### Exercises
(a) Reproduce a passage from the MATLAB forum thread without changes. Begin at the words "madhan ravi" and stop after "hints and solutions.".
(b) Translate this sentence from the MATLAB forum thread into Spanish: "In the example you already gave, the only pattern I see is that you removed the first element of each vector."
(c) Extend the MATLAB forum thread, starting after its last comment.

### Source extract
- - - -
A{1,1} = [1,2,3,4,5];
A{1,2} = [11,22,33,44,55];
Adam Danz
on 27 Feb 2019
So you just want to remove the first digit of each vector? What does this mean below?
I'll take the value of the "n+1" from Vector A and have it in cell "n" vector B for each cell.
Adam Danz
on 27 Feb 2019
I don't see that pattern in your example. In your example, the first number of each vector is removed.
If you're taking the 2nd number of one vector and putting it in position 1 of the next vector, wouldn't that look like this:
A{1,1} = [1,2,3,4,5];
A{1,2} = [2,22,33,44,55];
I'd like to help but I can't picture what you're describing.
What does it mean to "place [each argument] in the second matrix"? What does it mean to "extend" a matrix? What's "NN inside"?
Could you give a few examples? In the example you already gave, the only pattern I see is that you removed the first element of each vector.
Yossi
on 27 Feb 2019
Yossi
on 27 Feb 2019
Adam Danz
on 27 Feb 2019
Again, you're just removing the first element of each vector and that's a lot simpler than what you're describing.
Are all of these correct (below)?
% #1
A={[9 8 7 6 5 4 3],[4 5 6 7 8 9 10]};
B={[ 8 7 6 5 4 3],[ 5 6 7 8 9 10]};
% #2
A={[22 44 77 92],[999 777 555 222]};
B={[ 44 77 92],[ 777 555 222]};
% #3
A={[0 0],[8 8]};
B={[ 0],[ 8]};
Adam Danz
on 27 Feb 2019
Why do you need to use a loop? The answers below demonstrate how to produce "B" without a loop and these are more efficitent, cleaner, and easier to read than using a loop.
Jan
on 27 Feb 2019
@Yossi: I have posted a loop method several hours ago already. Simply use it: It removes the first element from each vector, exactly as in all of your examples.
madhan ravi
on 28 Feb 2019
@Yossi if you are too stubborn to not respond to any comments, next time don't expect help in this forum.
Jan
on 28 Feb 2019
@Yossi: This is your question and nobody but you suffers, if it is not solved. Take your time.
The argument of different time zones is not needed, because you do not have to justify yourself. But if you mention it, remember that you have even posted some comments after I've posted a solution and comments - without taking notice of the given hints and solutions.
- - - -
Dataset records
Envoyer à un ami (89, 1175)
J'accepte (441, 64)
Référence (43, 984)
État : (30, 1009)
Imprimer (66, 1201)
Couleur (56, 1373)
- - - -
### Responses in order
(a)
madhan ravi
on 28 Feb 2019
@Yossi if you are too stubborn to not respond to any comments, next time don't expect help in this forum.
Jan
on 28 Feb 2019
@Yossi: This is your question and nobody but you suffers, if it is not solved. Take your time.
The argument of different time zones is not needed, because you do not have to justify yourself. But if you mention it, remember that you have even posted some comments after I've posted a solution and comments - without taking notice of the given hints and solutions.

(b) En el ejemplo que ya diste, el único patrón que veo es que eliminaste el primer elemento de cada vector.

(c)
The description of what you want to do still confuses me, but the given examples look like all you want to do is to remove the first element.
Yossi
on 28 Feb 2019
This is another question. You can implement this as:
A = {[1,2,3,4,5], [11,22,33,44,55]};
B = cell(size(A));
for iA = 1:numel(A)
a = A{iA};
B{iA} = a(2:end) * 2 + 3;
end
Or if you want to do this with a slower loop for any good reason (I do not know any):
B = cell(size(A));
for iA = 1:numel(A)
a = A{iA};
b = zeros(size(a)); % Important
for ib = 1:numel(a) - 1
b(ib) = a(ib + 1) * 2 + 3;
end
B{iA} = b;
end
Matlab is designed to operate on vectors and matrices efficiently. Such loops are rarely needed and the "vectorized" approach is nicer and faster. Matlab is not C, and it is worth to use its power.
Or with a cellfun call without a loop:
B = cellfun(@(x) x(2:end)*2+3, A, 'UniformOutput', false)
cellfun looks nice and compact, but usually the first method with the loop over the cell elements is faster.
These 3 methods are very similar to the already posted solutions of the original question. All I've added is "*2 + 3" . I assume you are able to implement this transfere by your own.
Adam Danz
on 28 Feb 2019
Just FYI, I've moved on to other questions in the forum and consider this one answered.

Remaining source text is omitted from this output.